Com o programa 3C como principal bandeira, o Livre quer atenção à “Casa, Conforto e Clima” para combater a pobreza energética e o desconforto térmico no país. Relativamente à semana de quatro dias de trabalho, Rui Tavares frisa que também não teve “qualquer avanço”. A terceira proposta que fecha a tripla do partido da papoila é o alargamento dos critérios para aceder ao subsídio de desemprego.

O Livre quer alargar o subsídio de desemprego para casos em que um dos membros do casal receba uma proposta no interior do país, podendo o outro usufruir temporariamente do subsídio de desemprego para “poder acompanhar a família”, mas também ainda não conseguiu qualquer feedback do Governo nesta matéria.

“Uma abstenção na generalidade não garante nada, se não houver desenvolvimentos temos que jogar a tripla. É preciso disponibilidade para negociar e avanços técnicos nas propostas que fizemos. O Livre vai, até dia 13, apresentar algumas dezenas de propostas. Já apresentou 15. É preciso perceber quais passam. Se passassem todas, é possível jogar a favor, se não passar nenhuma será contra, metade? Talvez abstenção”, disse o deputado no final da audiência com Marcelo Rebelo de Sousa.

PAN vai pedir reuniões setoriais com Governo no âmbito do OE2022

Pelo PAN, a deputada única Inês Sousa Real também falou na necessidade de inscrição de verbas no Orçamento para o reforço térmico das habitações e dos transportes públicos e diz que “este é o primeiro teste, a primeira prova de fogo para o tipo de governo que a maioria absoluta do PS quer ser.”

“Se de facto vai ser uma maioria dialogante na prática, como diz, ou se vai ficar apenas pelas palavras”, apontou a deputada o Pessoas-Animais-Natureza depois da reunião com Marcelo Rebelo de Sousa. Para forçar a barra, depois da única reunião pró-forma do direito de oposição, Sousa Real diz que o partido vai pedir reuniões setoriais com o Governo de Costa: “Esperamos que sejam acolhidas por parte do Governo.”

“Esta semana vamos dar entrada das últimas propostas para a especialidade no Orçamento do Estado. Já temos as nossas prioridades definidas, vamos pedir reuniões setoriais quer em matéria climática, quer em matéria de igualdade – são matérias absolutamente fundamentais –, e esperamos que o Governo esta disponível”, defendeu a deputada.

Presidente socialista defende partido: PS está determinado em “intensificar o diálogo com todas as forças políticas”

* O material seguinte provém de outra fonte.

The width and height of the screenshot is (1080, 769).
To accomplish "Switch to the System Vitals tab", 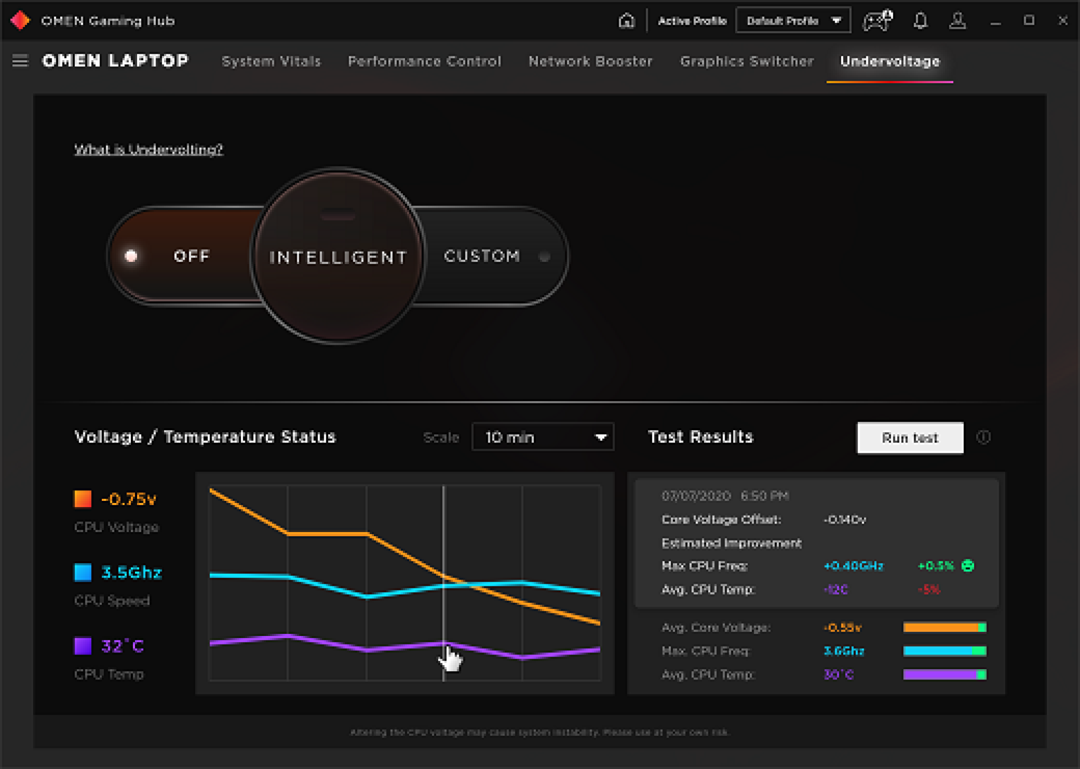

A fechar a ronda de audiências esteve o Partido Socialista, com o presidente do partido Carlos César a falar aos jornalistas à saída para defender o Executivo do rol de ataques de que foi alvo. Depois de um dia de críticas dos partidos à falta de abertura ao diálogo, Carlos César garante que ainda esta semana ocorrerão reuniões com o PAN e o Livre “e todos os que demonstrem esse interesse” e uma postura diferente a partir do próximo Orçamento do Estado.

“Há determinação para que no próximo Orçamento do Estado seja intensificado o diálogo com todas as forças políticas acolhendo também os seus contributos. Este OE para 2022 é um Orçamento num período transitório e ele próprio transitório marcado por medidas de incidência de curto prazo, numa componente e noutra de satisfação dos compromissos eleitorais que expusemos aos portugueses e que nos permitiu obter a legitimidade eleitoral que hoje temos”, afirmou Carlos César.

Bem presente na mente socialista continuam as “contas certas”: “É muito relevante continuar a garantir a imagem de um país de contas certas. Sabemos que terminámos o último ano com uma dívida muito elevada, de 127,4% do PIB. Tencionamos e queremos garantir que a redução desta dívida ocorra este ano, atingindo os 120,4%, queremos que assim se prossiga, com redução do défice e da dívida porque isso é um fator de grande qualificação para o nosso país e de atração do investimento.”